[Records from a collection]

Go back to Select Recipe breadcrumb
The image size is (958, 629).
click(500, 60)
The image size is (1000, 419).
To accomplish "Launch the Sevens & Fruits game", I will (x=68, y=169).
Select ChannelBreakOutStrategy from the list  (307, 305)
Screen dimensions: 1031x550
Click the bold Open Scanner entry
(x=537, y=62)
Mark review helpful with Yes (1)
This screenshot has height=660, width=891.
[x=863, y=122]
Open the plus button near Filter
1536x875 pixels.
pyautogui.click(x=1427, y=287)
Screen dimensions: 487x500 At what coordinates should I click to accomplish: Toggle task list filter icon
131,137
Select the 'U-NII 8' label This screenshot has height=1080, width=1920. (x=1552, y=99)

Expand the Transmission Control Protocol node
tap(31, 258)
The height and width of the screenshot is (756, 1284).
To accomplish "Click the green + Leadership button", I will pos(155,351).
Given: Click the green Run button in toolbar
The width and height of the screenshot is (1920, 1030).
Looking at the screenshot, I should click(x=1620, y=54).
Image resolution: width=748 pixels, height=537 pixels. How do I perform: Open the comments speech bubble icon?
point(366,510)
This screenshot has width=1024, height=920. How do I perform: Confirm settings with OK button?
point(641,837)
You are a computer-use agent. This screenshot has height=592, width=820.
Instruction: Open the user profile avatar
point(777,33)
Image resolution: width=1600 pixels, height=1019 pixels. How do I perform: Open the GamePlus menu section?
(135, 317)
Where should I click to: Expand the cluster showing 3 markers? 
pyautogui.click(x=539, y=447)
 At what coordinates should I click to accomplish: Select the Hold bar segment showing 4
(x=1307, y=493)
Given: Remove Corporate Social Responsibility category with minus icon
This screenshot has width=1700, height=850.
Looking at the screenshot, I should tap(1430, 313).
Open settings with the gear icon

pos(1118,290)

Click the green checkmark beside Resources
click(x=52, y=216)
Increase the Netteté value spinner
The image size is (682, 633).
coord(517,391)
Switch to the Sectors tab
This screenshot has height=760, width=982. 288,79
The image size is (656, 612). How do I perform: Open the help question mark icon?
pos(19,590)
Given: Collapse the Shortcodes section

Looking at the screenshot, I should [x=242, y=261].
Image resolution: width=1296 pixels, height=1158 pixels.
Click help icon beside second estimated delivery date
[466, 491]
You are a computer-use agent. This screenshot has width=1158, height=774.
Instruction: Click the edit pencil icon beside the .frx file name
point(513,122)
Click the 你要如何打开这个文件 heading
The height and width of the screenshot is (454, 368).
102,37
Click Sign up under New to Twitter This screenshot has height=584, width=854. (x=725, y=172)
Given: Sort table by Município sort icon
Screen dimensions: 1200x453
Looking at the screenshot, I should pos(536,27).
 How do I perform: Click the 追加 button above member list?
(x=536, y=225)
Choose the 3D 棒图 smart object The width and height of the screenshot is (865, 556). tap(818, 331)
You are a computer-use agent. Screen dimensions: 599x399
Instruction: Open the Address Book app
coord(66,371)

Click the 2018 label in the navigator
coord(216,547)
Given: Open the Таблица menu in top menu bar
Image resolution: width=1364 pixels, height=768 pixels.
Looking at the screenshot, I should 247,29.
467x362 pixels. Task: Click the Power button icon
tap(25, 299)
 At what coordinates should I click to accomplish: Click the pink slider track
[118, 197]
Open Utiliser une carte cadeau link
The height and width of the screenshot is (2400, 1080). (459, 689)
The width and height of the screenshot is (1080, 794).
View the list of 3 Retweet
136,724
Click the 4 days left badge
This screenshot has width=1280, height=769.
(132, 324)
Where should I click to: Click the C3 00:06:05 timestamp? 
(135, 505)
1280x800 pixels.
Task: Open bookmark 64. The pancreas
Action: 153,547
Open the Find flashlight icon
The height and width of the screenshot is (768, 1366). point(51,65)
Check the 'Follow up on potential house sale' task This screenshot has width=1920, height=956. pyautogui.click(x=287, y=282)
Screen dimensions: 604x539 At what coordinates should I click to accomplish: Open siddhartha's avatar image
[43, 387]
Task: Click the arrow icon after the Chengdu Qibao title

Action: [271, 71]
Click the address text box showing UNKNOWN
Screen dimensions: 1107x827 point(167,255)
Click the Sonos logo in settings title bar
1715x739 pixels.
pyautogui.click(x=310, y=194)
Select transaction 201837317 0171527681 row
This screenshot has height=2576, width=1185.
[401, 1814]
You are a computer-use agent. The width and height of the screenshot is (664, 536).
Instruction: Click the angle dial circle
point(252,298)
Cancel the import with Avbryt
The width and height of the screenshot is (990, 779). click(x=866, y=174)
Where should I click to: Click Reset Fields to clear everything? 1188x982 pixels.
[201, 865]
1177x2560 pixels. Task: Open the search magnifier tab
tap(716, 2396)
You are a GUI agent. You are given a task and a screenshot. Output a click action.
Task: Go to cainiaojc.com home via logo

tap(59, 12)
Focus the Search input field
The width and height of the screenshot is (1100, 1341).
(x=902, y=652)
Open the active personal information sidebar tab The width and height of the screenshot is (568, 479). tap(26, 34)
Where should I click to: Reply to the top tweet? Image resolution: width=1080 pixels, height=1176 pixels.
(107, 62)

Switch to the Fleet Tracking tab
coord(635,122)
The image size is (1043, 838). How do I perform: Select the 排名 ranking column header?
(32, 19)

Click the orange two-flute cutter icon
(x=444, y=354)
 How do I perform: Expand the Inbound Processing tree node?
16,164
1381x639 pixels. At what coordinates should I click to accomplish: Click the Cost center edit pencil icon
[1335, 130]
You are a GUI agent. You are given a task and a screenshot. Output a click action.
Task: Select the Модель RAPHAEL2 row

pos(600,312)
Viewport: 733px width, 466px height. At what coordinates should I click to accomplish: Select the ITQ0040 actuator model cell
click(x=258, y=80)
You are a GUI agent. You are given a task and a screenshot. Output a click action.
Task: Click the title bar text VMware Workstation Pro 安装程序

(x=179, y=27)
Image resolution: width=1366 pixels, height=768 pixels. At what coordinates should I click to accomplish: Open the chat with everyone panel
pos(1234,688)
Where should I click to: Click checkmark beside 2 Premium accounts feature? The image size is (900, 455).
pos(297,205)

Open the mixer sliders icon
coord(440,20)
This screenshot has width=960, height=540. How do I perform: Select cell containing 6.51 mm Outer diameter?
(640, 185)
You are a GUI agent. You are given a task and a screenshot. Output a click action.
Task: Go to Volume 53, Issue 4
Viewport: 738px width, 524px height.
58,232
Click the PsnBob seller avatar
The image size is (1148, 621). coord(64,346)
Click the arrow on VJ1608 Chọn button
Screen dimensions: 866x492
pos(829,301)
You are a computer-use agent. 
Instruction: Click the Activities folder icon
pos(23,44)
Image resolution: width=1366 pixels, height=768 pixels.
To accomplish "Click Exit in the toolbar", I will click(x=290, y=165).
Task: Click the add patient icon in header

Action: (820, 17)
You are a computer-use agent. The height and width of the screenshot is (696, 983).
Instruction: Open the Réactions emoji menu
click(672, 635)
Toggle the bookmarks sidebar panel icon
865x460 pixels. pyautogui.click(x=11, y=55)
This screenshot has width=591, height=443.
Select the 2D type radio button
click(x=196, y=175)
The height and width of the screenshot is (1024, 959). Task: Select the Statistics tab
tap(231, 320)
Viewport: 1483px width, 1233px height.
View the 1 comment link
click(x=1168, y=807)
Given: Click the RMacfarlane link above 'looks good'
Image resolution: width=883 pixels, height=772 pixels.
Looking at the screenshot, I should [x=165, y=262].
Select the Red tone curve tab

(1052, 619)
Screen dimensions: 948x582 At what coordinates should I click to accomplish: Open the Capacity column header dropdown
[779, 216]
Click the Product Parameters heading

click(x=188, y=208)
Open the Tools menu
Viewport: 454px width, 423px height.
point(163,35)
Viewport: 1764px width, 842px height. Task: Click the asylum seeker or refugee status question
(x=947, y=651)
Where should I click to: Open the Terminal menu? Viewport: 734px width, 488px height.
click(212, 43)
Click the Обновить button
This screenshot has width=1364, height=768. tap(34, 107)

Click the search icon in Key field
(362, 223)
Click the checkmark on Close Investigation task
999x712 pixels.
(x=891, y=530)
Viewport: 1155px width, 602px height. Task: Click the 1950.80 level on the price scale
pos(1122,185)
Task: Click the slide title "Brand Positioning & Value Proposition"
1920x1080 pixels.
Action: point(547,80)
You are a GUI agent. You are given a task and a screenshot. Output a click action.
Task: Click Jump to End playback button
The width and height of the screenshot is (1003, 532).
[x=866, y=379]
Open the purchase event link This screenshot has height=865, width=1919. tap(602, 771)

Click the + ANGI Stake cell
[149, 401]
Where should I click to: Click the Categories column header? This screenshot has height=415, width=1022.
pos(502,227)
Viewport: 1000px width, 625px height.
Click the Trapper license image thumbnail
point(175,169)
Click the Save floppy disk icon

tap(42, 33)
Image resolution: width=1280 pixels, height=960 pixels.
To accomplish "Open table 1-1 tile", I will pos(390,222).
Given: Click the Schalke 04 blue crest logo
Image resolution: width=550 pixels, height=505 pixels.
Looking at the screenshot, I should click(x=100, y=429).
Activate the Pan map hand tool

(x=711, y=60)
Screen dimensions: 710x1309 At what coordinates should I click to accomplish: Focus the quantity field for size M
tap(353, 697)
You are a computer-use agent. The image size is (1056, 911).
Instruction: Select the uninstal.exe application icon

EXERCISE INSTRUCTIONS
Copy out each line of the records where the string "table" appears.

THE COMPLETED TASK
Given: Sort table by Município sort icon
To accomplish "Open table 1-1 tile", I will pos(390,222).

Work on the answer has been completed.